# Selected extract
Friday, April 25, 2008

Ponta Del-Da-Da

Yesterday was our very first shore day, at Ponta Delgada (or, rather, Ponta Del-da-da, since whenever we said “Ponta Delgada”, Torsten would chime in with “Dada” and point at Ingo). We docked around 9 am, and took a bit of time to get ready, since our stateroom balcony faced the dock, and Torsten was fascinated by the shuttle buses outside – he kept saying “bus”.

The shuttle took us to the end of the pier, as we were docked past the industrial port and pedestrians weren’t allowed to wander around there at will. We then put Torsten into his knapsack carrier, and made our way to the tourist information centre, along the promenade by the ocean. It wasn’t a very large office, and there weren’t any brochures, so we just picked up a map and started following the walking tour that I’d photocopied out of our Azores travel book.

It turned out to be a lovely walking tour – we saw the old city gates, which were where the harbour used to be (a lot of land has been reclaimed), and the houses with lookout posts on the roof, where servants watched for ships coming in. We saw the church of Sao Sebastian, which is a nice little church with a strange mix of Baroque and Romanesque style. The verger seemed to like us a lot – possibly because we comported ourselves as people should in a church, rather than like obnoxious tourists. He gave us a thumbs up when we left.

Ponta Delgada is a nice town, with narrow streets and crazy traffic (although not as crazy as a larger city like, say, Rome or Paris). It has a lot of squares where pedestrians can walk around, and a lot of beautiful parks and gardens. In the Praca 5, which is the main square where they hold festivals, we let Torsten out of the knapsack so he could run around. He headed straight for the carousel, and Ingo took him on twice – he loved it, and cried when we wouldn’t let him keep going for rides. He was only distracted by a flock of pigeons, and he promptly singled one from the pack and started following it till it flew away. On the square was a lime-sherbet coloured building that was once the main hospital, but is now a maternity hospital, and also a convent which contained a sacred statue, the Ecce Homo. Since tourists were pouring in and out of the convent, we decided not to go in.

# Available data
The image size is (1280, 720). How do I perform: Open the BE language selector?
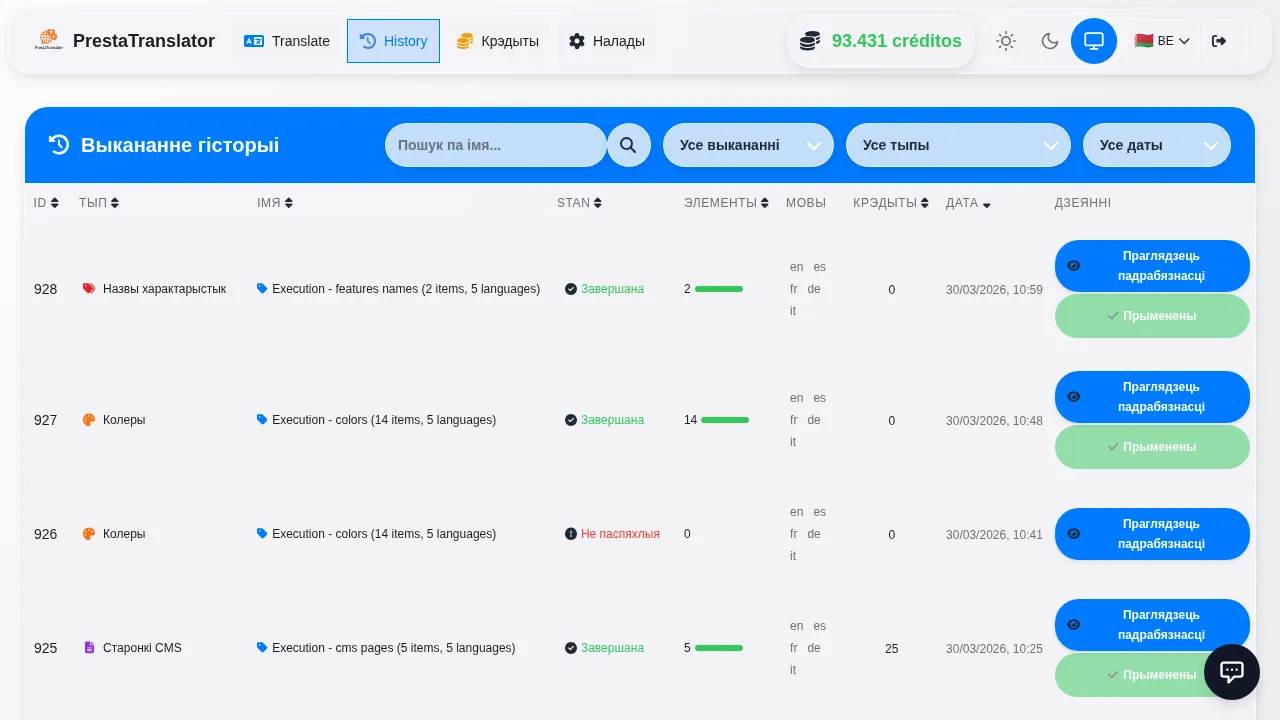1162,41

# Problem statement
In the Ponta Delgada travel entry, what is the lime-sherbet colored building on the Praca 5 used for now?

# Finished exercise
It is now a maternity hospital.